Ma poi cambia registro e racconta com’era la vita in corsia, la vicinanza con il dolore, la prima volta che ha affrontato la morte “proprio del paziente a cui eri affezionato”; gli insegnamenti di Suor Aurelia che suggeriva di curare tutti come se fossero i migliori amici, ma di non affezionarsi altrimenti “perdi un amico a settimana”, la differenza tra lavorare in traumatologia, un lavoro fisico e faticoso, e in medicina 2, oncologia, dove la fatica è dell’anima. “Ma in ospedale è come col calcio mercato, cambi squadra spesso. Sarà la carenza endemica degli infermieri, ma da un giorno all’altro si cambiava reparto”, spiega l’attore.

E poi l’incontro con la fragilità: “Il pappagallo nessuno lo vuol portare, nessuno lo vuol riempiere e nessuno lo vuol svuotare, ma l’infermiere deve saper fa compagnia alla vergona. E’ questo il più grande insegnamento di Suor Aurelia”, ricorda Poretti.

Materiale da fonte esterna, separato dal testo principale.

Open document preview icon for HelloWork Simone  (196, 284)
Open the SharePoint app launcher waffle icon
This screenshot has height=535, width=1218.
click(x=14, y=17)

C’è tempo anche per un dialogo a distanza con un cane che decide di abbaiare proprio quando Giacomo  Poretti attacca e per affrontare le cose serie: la passione per il teatro che lo accompagna fin dall’orario, e a cui riesce a tornare quando diventato caposala può iscriversi alla scuola serale di teatro, l’esperienza con il teatro Oscar, il teatro in Apecar con gli amici Luca Doninelli e Gabriele Allevi e persino il rapporto con Dio. “Ce lo chiediamo tutti se c’è un amministratore delegato che ha fatto tutta questa bellezza. Poi queste domande le mettiamo da parte. Ma anche in questo caso non bisogna avere vergogna” confessa Poretti.

Al termine dell’intervista il pubblico presente lo attende, lo circonda, cerca una vicinanza con l’artista e con l’uomo scoperto questa sera.